* _Instructions to follow_: Output the lines of the records below exactly as they appear, leaving out the pictures.

==== Input data ====

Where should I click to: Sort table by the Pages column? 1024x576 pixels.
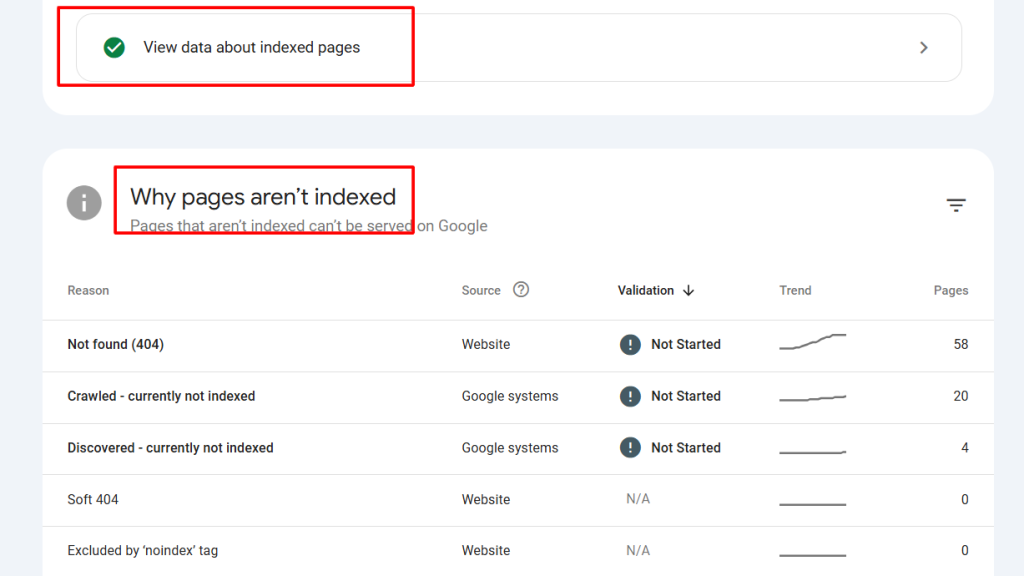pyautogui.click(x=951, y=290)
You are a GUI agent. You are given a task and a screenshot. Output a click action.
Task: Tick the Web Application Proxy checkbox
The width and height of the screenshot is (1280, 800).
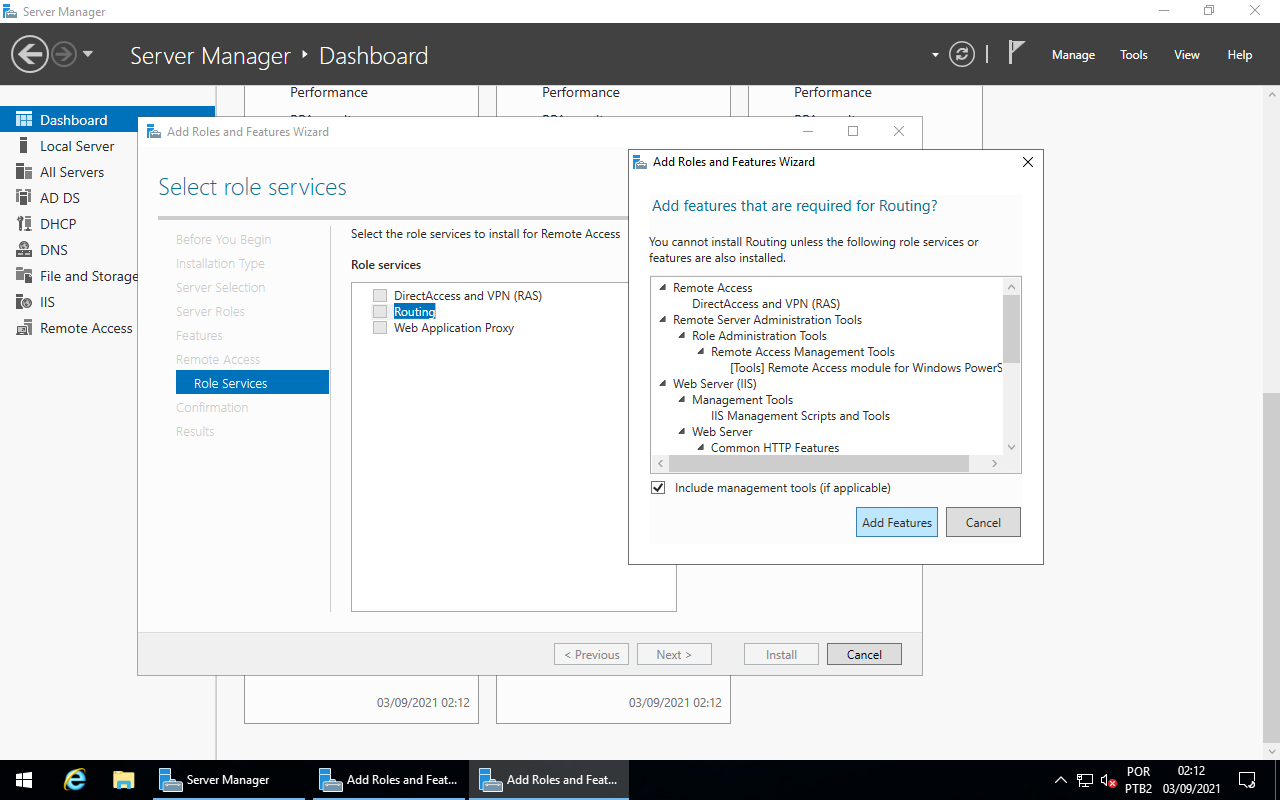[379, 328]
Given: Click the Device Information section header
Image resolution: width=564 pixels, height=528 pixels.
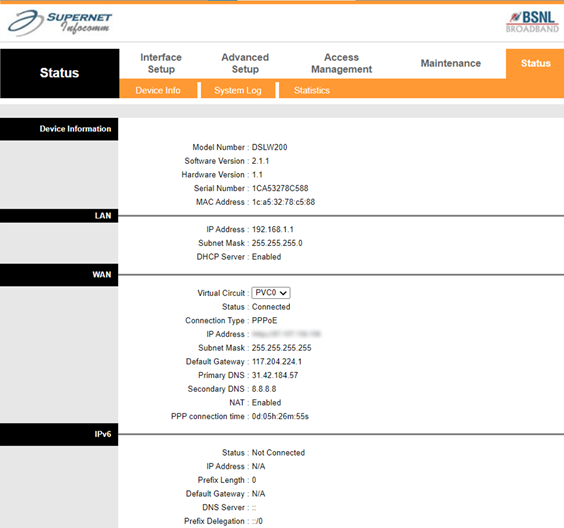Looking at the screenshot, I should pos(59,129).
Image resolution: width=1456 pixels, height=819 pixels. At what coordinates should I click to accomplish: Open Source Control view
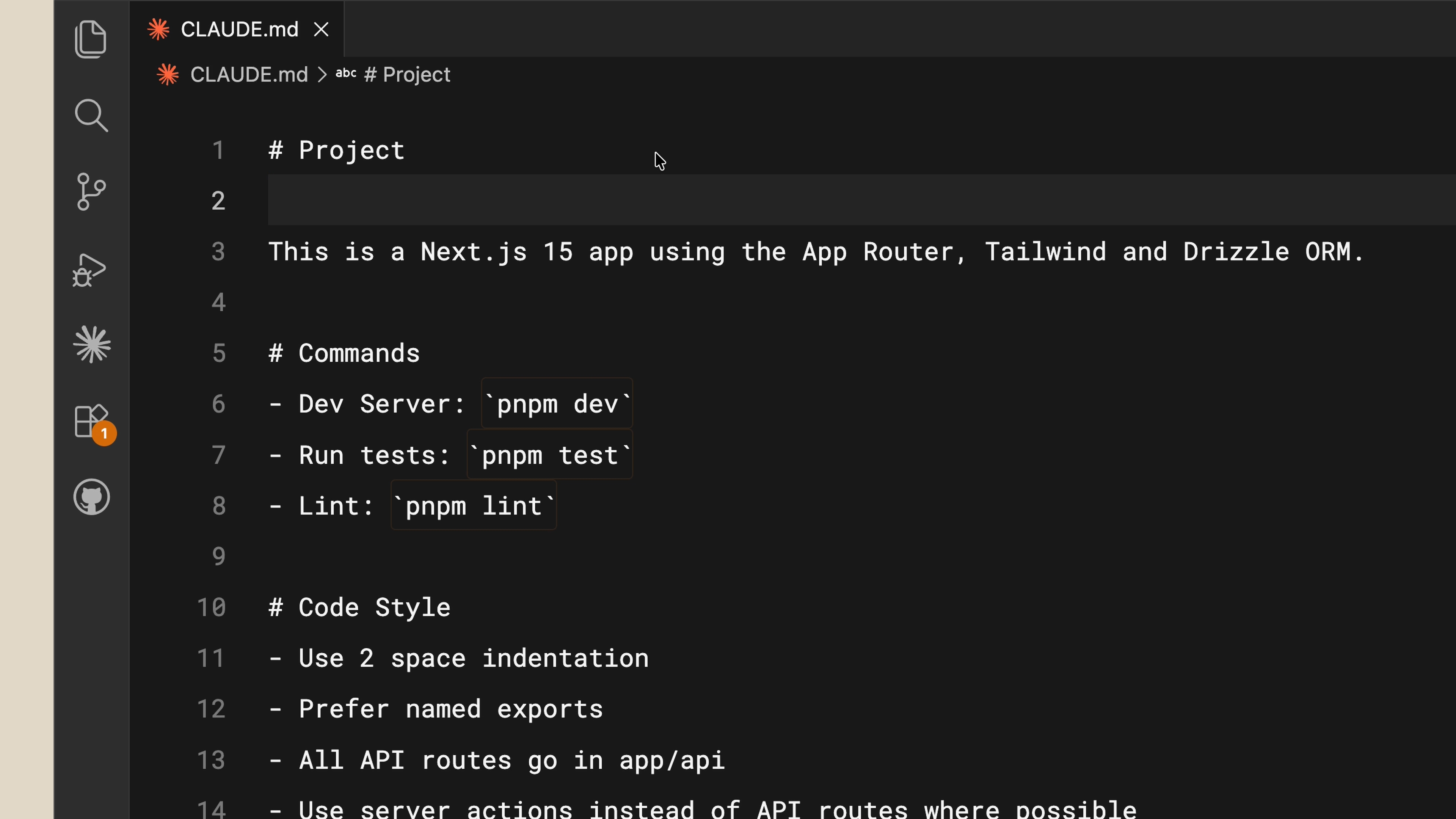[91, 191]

====

* _Result of this exercise_:
Where should I click to: Sort table by the Pages column? 1024x576 pixels.
pyautogui.click(x=951, y=290)
You are a GUI agent. You are given a task and a screenshot. Output a click action.
Task: Tick the Web Application Proxy checkbox
The width and height of the screenshot is (1280, 800).
[379, 328]
Given: Click the Device Information section header
Image resolution: width=564 pixels, height=528 pixels.
Looking at the screenshot, I should pos(59,129).
Image resolution: width=1456 pixels, height=819 pixels. At what coordinates should I click to accomplish: Open Source Control view
[91, 191]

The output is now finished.